Usually, lactose intolerance can be managed with careful monitoring of food. The trick is to find hidden amounts of lactose in foods such as breads and soups and to realize that spaghetti is fine until you sprinkle cheese on top of the sauce.

There are also lactase enzyme tablets that can be taken before eating dairy products. Called by such names as Dairy Ease or Lactaid, they are widely available over-the-counter at drug and health food stores.

But even with the supplement, many people say they can't eat the amount of dairy products recommended as part of a daily diet. And this is what worries doctors and dietitians. Without eating dairy products, it's tough to get enough vitamin D, riboflavin, potassium and most important, calcium.

"The calcium issue is a concern for women anyway, and it's of particular concern when we're talking about Asian women who are lactose intolerant," says Dr.

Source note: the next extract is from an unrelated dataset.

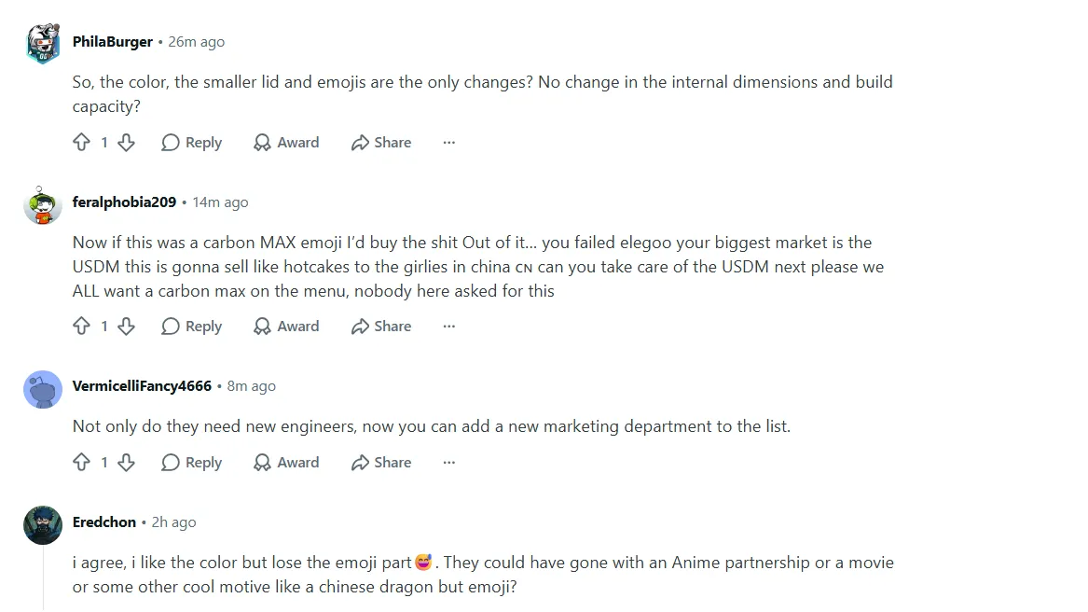The width and height of the screenshot is (1088, 612).
Task: Open Eredchon's user profile link
Action: [104, 522]
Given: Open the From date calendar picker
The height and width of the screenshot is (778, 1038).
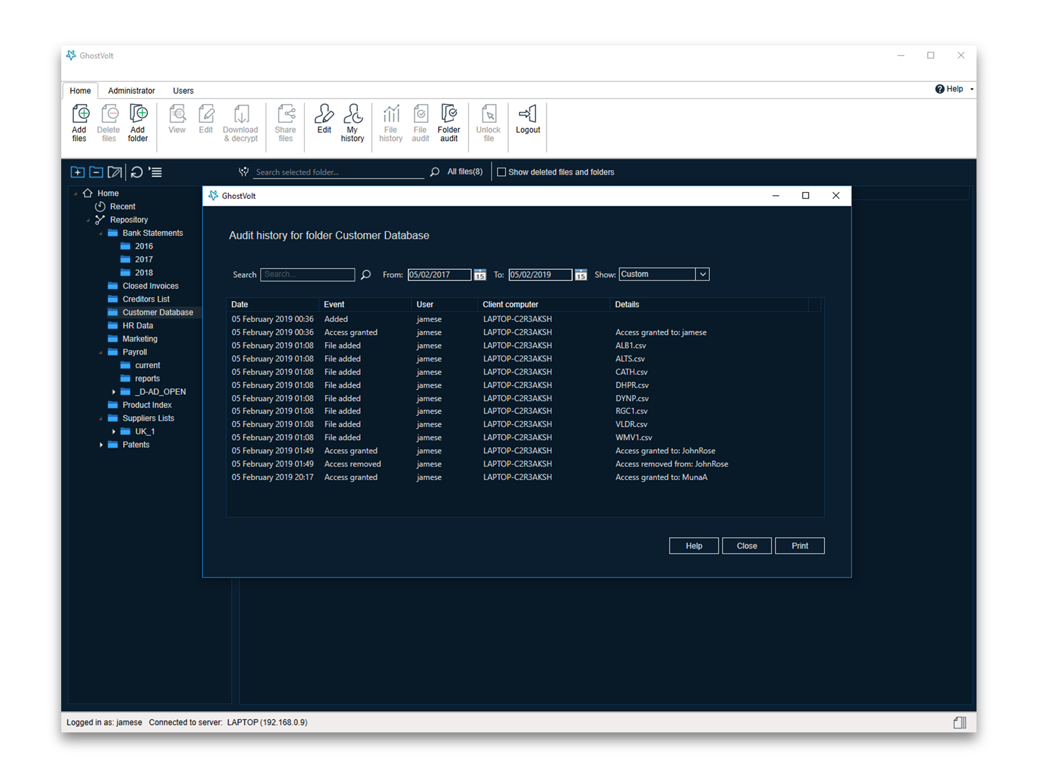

Robert Heaney, a professor of medicine at Creighton University in Omaha, referring to the small stature of most Asian women and the risk of osteoporosis.

"Small-boned women are especially susceptible to calcium loss as they age," adds the osteoporosis expert. "It's very difficult to find alternative foods that supply as much calcium as dairy products."

The recommended daily allowance for calcium ranges between 1,000 and 1,500 milligrams a day for most women. One glass of skim milk supplies about 300 milligrams. A half cup of broccoli has 68 milligrams.

How to get enough calcium and nutrients

If you suspect you might have an intolerance to dairy products, there is a professionally administered breath test that measures the amount of excess hydrogen produced in the body as a result of sugar being improperly digested.

But Barbara Levine, a clinical professor of nutrition at Cornell University, says there is an at-home test: Drink a quart of skim milk first thing in the morning.

"And don't go out for the rest of the day," she warns.

If you exhibit any of the symptoms - bloating, nausea, abdominal cramps, severe gas or diarrhea - chances are you're lactose intolerant.

Nutritionists suggest some of these strategies for eating dairy products and getting enough calcium and nutrients:

-- Drink and eat smaller quantities of dairy products at one sitting and with other foods.

-- Try whole or chocolate milk. The fat and sugar content seems to slow digestion.

-- Eat dairy foods with lower lactose levels, such as aged cheese. Yogurt with active cultures also may be easier to digest.

-- Watch for hidden lactose in products such as nondairy creamers, prescription drugs and baked goods.

-- In addition to the lactase supplements, look for lactose-reduced foods in grocery and health food stores.

-- Eat and drink calcium-fortified products such as orange juice and breads.